When organizing a study schedule, we usually separate different subjects to finish one subject before starting another, but recent research has proven that alternating between different subjects can be more effective, especially for subjects that are similar in nature and can be easily confused, such as social sciences for example.

“Alternation” is not limited to completely different subjects, but it works within one subject, alternating between several chapters. If you divide a study schedule for a subject into chapters, so that each chapter is interested in explaining a different class of drugs, you can change the way you remember, from focusing on a drug One is to focus on definitions of drugs, then how they work, and then their side effects.

Psychological research suggests that alternating and shifting study directs your attention to looking for differences between topics, such as a comparison table, but instead of listing complete data for one column, you list the first category of each column to achieve the goal of comparison.

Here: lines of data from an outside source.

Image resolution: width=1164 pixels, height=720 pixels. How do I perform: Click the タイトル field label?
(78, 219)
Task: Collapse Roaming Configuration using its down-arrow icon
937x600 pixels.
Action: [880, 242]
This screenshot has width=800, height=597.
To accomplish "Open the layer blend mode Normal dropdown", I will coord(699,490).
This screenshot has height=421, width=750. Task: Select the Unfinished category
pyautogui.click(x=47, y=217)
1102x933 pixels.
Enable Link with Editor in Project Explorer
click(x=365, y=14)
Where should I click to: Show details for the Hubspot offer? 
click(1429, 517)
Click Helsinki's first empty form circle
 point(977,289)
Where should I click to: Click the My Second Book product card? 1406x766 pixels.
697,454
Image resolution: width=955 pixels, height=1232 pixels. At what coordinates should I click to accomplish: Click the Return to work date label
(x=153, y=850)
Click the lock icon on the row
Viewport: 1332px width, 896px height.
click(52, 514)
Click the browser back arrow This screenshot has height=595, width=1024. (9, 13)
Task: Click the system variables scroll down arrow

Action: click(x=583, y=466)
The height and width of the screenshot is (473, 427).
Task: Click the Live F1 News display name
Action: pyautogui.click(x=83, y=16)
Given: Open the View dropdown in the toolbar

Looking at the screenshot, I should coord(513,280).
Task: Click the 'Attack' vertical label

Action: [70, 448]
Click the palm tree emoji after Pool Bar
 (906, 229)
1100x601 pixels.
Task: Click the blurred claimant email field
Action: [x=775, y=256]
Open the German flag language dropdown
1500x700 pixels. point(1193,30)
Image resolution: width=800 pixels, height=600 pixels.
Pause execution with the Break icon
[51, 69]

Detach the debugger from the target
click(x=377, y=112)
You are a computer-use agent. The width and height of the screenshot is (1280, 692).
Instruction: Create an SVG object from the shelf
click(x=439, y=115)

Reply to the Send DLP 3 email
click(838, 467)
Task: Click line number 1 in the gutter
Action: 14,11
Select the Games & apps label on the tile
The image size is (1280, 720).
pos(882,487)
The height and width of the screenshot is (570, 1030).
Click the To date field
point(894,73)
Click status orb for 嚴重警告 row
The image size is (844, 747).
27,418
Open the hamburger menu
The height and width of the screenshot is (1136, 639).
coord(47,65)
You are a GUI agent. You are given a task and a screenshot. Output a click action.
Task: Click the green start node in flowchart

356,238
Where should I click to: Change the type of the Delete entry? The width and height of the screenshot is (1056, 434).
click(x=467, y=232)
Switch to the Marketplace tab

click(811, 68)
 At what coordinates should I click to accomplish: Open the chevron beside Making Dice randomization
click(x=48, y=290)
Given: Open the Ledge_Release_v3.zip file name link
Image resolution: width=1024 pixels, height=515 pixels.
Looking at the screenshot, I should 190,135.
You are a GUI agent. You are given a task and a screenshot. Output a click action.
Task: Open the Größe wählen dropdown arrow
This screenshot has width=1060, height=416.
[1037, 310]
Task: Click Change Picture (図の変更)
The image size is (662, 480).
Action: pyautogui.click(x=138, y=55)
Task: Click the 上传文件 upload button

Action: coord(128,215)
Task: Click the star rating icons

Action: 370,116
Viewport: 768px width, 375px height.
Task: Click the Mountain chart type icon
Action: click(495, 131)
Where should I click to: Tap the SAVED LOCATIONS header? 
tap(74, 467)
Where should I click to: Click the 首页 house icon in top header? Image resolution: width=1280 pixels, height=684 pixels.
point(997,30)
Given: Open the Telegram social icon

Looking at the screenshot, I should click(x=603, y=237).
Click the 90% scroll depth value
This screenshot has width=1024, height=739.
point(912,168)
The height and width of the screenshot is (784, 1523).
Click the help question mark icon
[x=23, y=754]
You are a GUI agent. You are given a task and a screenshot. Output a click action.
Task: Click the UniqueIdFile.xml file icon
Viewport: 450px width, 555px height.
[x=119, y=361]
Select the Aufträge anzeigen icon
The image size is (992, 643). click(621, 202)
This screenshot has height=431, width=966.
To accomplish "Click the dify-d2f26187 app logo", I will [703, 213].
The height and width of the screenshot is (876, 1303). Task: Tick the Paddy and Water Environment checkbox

Preparing for the exam only two or three days before - no matter how repetitive the information - a waste of effort (social networking sites)

Do not use the summaries of others

In our university years, we used to go to the library and print the student’s summary of the materials days before the exam. That student wrote the summary through his own understanding and reconstructed the information he received and produced it in a new form, but those who print his production will not be able to form their own understanding.

If you are asking about the most important motivator for understanding silly material, it is the question about what you read. By answering your own questions you are forcing yourself to think about how to explain the material in your own words, pointing to your previous knowledge of other parts and merging them together to build a strong memory.

You can use the Detailed Questioning approach by systematically asking questions in your reading, and writing clear explanatory answers in your own style. Try to focus on the interpretation as much as possible, because your goal is to make the information meaningful to you. Questions that begin with "how" and "why" will help.

Use your summary in the beginning to test yourself periodically until you dispense with it, and make "recall" part of the study routine, because people often tend to re-read the syllabus rather than testing their ability to remember the information.